La deuxième voix que nous entendons dans le récit de Laurent Gaudé, c’est celle du gazé, un soldat anonyme dont nous allons assister à l’agonie. Il vient d’être victime d’une attaque au gaz moutarde et connaît la gravité de son état; Gravement blessé et incapable de se déplacer, il se glisse dans un trou d’obus et attend qu’on vienne le chercher ou de pouvoir bouger
Le gaz moutarde doit son nom à l’odeur qu’il dégage et qui selon les témoignages sent assez fortement la moutarde.Cette arme chimique a été utilisée durant les offensives de l’armée française pour percer les lignes allemandes. Dès 1915, son usage se généralisera en Champagne notamment ou en Flandres et dans la Somme.Les généraux français cherchent en vain à renouer avec la guerre de mouvement et à faire sortir les Allemands, de leurs tranchées fortifiées au prix de lourdes pertes. En effet, le 22 avril 1915, près d’Ypres, les alliés lâchent dans l’atmosphère 150 tonnes de chlore mais le nuage toxique , poussé par le vent, dérive vers leurs propres lignes. Les corps de centaines de soldats asphyxiés se mêlent aux milliers d’agonisants. On dénombre plus de cinq mille gazés.

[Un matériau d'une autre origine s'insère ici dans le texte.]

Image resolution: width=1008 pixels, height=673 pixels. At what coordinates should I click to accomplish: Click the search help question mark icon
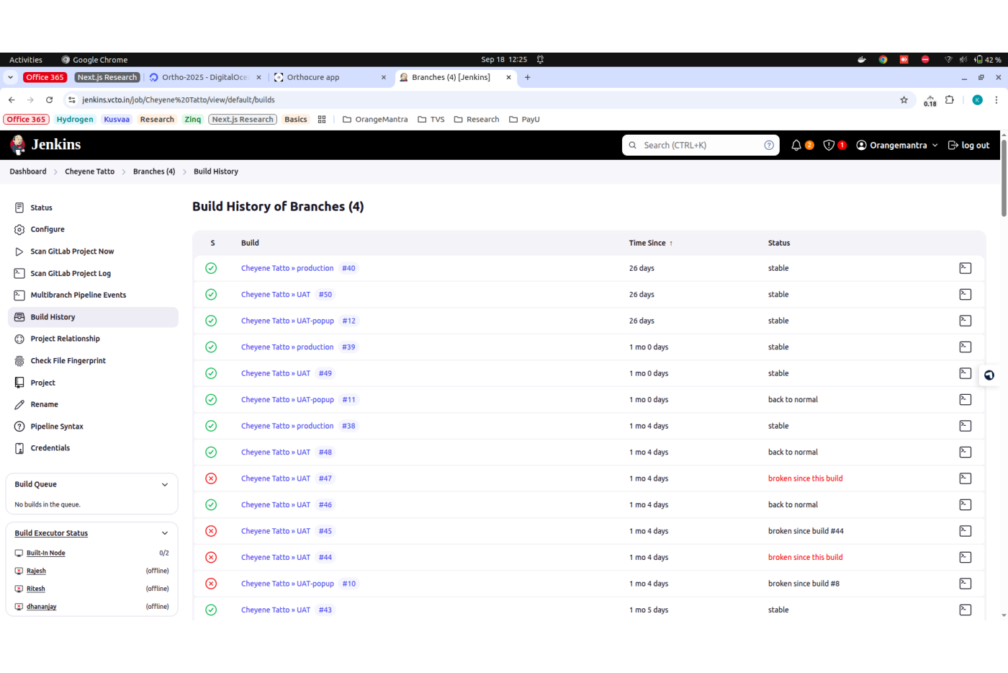tap(769, 146)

Les effets du gaz se font rapidement sentir sur les yeux, la peau et les poumons; il pénètre à travers les vêtements et à travers le caoutchouc des bottes et masques. Sous sa forme pure , le gaz se présente comme un liquide visqueux incolore et sans odeur qui provoque, après quelques minutes, des cloques et une sensation d’étouffement.
Ce sont ces symptômes que l’écrivain attribue au personnage dans le roman . “je ne sens plus grand chose si ce n’est que ça coule” “je ne sens presque plus rien dans la jambe” p 26. Il pense avoir la force de rejoindre son camp et pour lui, dit -il “le vrai combat commence maintenant.” Il sait qu’il est seul désormais, qu’il n’aura aucun renfort et qu’il n’obéit plus à aucun ordre; (p 27) Lorsqu’il reprend la parole à la page 46, il constate qu’il s’est endormi et que durant son sommeil la nuit est tombée..à moins qu’il ne devienne aveugle; Il ne sent plus du tout sa jambe et reprend des forces en savourant le silence : “ma vraie bataille à moi est pour bientôt ” ajoute-t-il .(p 47) Pour sa troisième intervention, le gazé tente de se hisser à la force des bras , hors du trou d’obus (p 69) mais il réalise alors qu’il est désormais derrière les lignes allemandes ; il ne peut donc plus rejoindre son camp; Pour ne pas sombrer tout à fait, il pense à la mer et compare la ligne de front à la marée; il doit attendre que la marée remonte (p 70) Pour sa quatrième apparition, le gazé va se retrouver face à face avec l’homme-cochon qui le fouille et lui prend son masque : “il avait une grande barbe et des cheveux longs avec le regard d’un dément , une face de naufragé et il est nu” A son départ, le gazé ferme les yeux et se sent de plus en plus faible (93) Il reprend une dernière fois la parole p 148 et écoute la rumeur des combats qui ont repris; il sait qu’il va mourir et n’a plus aucune force désormais “je suis un homme oublié dans un trou d’obus et je vais mourir. Pour eux tous là-bas, je suis déjà mort. Porté disparu. Mon trou est plein de gaz. Des nappes lourdes de poison dorment au fond des tranchées. J’ai le poumons moutarde et je ne tarderai pas à crever. Mais je veux respirer encore un peu le ciel marin.” (149) Il meurt à la page suivante : “Qui se souvient de moi” (150) La mort est inodore comme le gaz et il ferme les yeux : “je vois que je ne mourrai pas seul.;je vois le gaz qui rame dans les campagnes? Je vois le grand siècle du progrès qui pète des nuages moutarde, éructer des bombes et éventrer la terre de ses doigts. Je meurs maintenant et cela m fait sourire car il m’est donné de voir dans ces dernières hallucinations convulsées, les millions de souffrances auxquelles j’échappe. ”
Ce personnage qui n’intervient que 5 fois au cours du roman, symbolise la souffrance de tous les soldats qui sont morts seuls, sur le champ de bataille, gazés ou simplement blessés, loin des leurs; ils ont du affronter la souffrance et la solitude . C’est sa voix qu’entendra en premier Jules et c’est à sa mémoire qu’il construira la première stèle de terre, pour dire sa mort. Ses visions prophétiques lui donner une dimension universelle : il représente la souffrance de l’homme à la guerre.